Problem to solve:
Print, exactly as written, the line in the entries below that contains "Given: Click the NUM 1 numpad key icon" and every line after it up to and including the last. Omit pictures.

Records to use:
────
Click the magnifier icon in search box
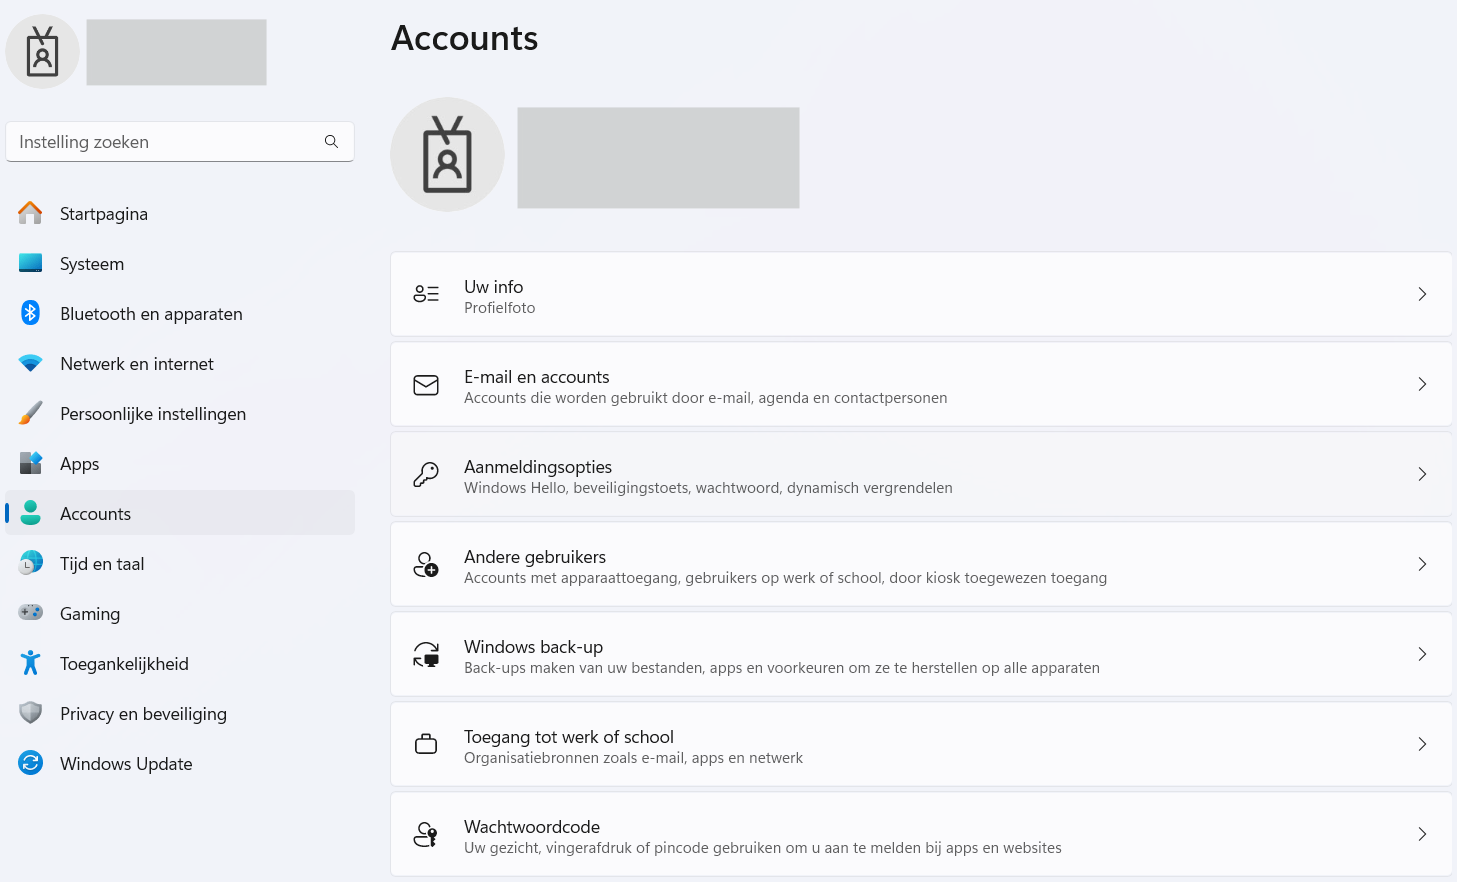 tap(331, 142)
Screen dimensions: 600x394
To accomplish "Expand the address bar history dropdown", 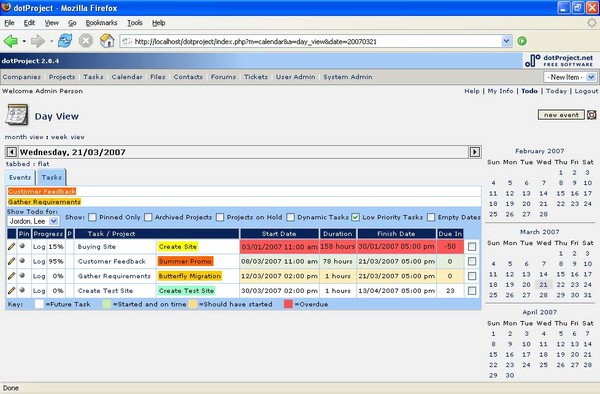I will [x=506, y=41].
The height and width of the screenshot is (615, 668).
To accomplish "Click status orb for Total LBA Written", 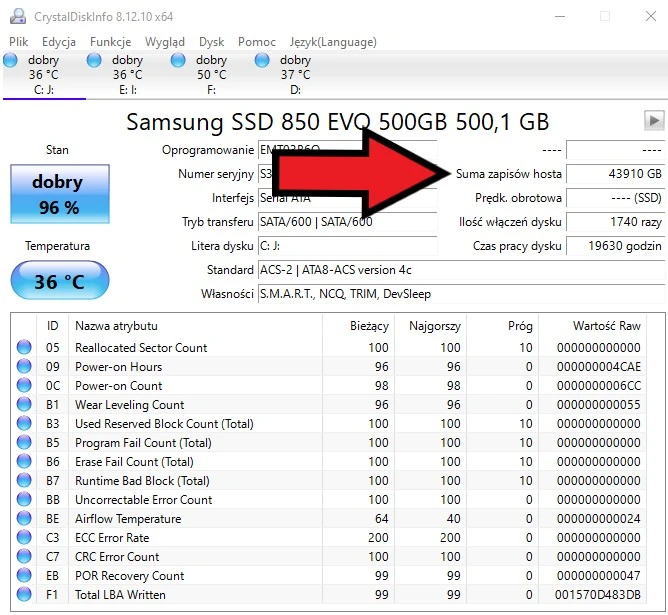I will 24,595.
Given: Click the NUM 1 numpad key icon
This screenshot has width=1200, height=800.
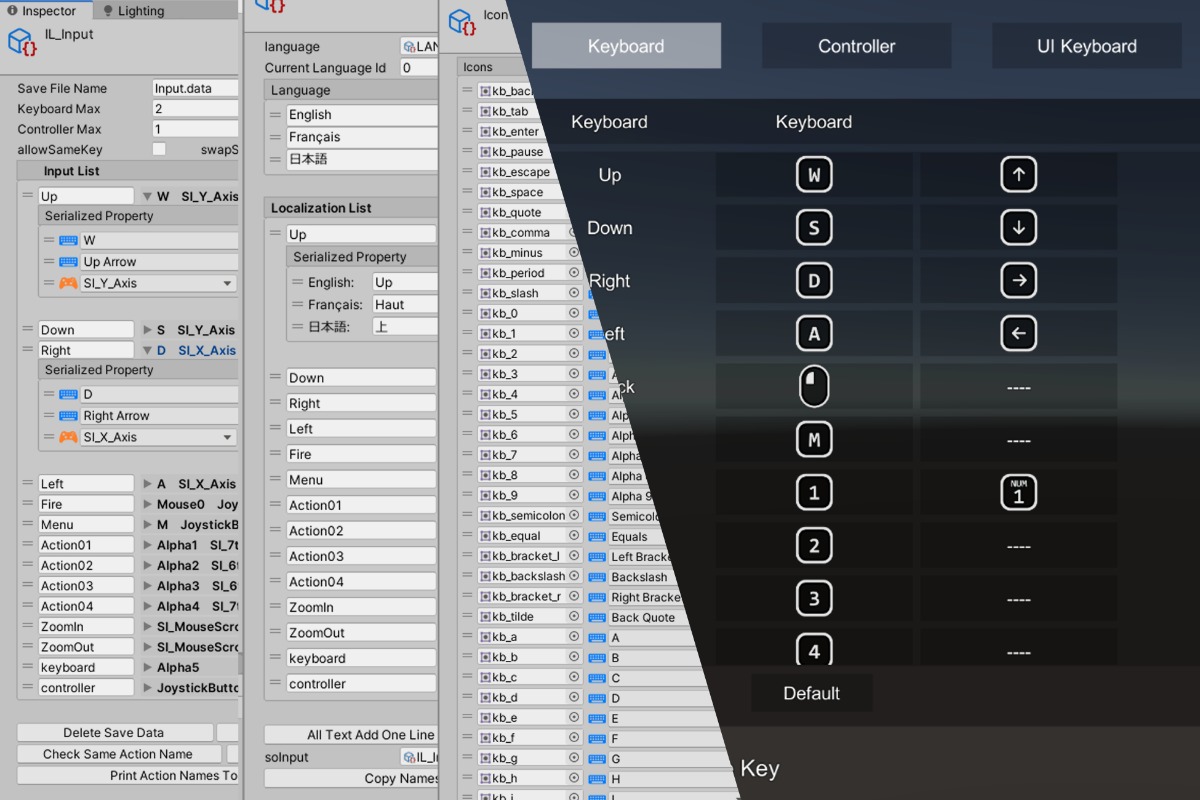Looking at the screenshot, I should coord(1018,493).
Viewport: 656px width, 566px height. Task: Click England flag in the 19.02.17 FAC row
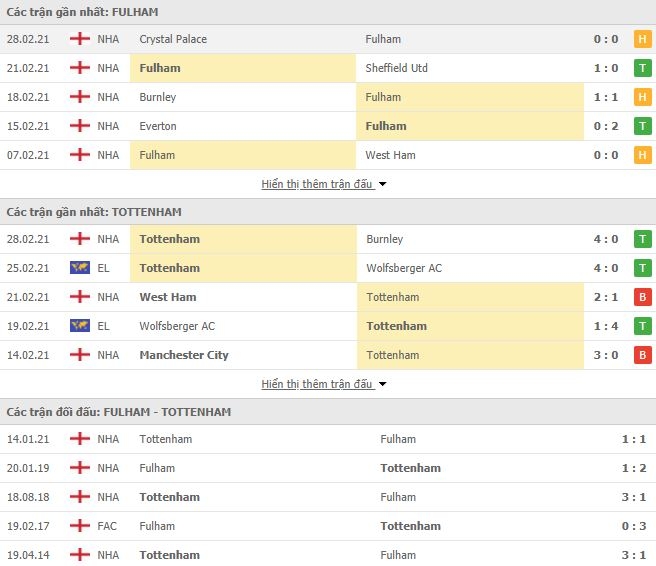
────
Reply:
Given: Click the NUM 1 numpad key icon
This screenshot has width=1200, height=800.
Looking at the screenshot, I should coord(1018,493).
Viewport: 656px width, 566px height. Task: Click England flag in the 19.02.17 FAC row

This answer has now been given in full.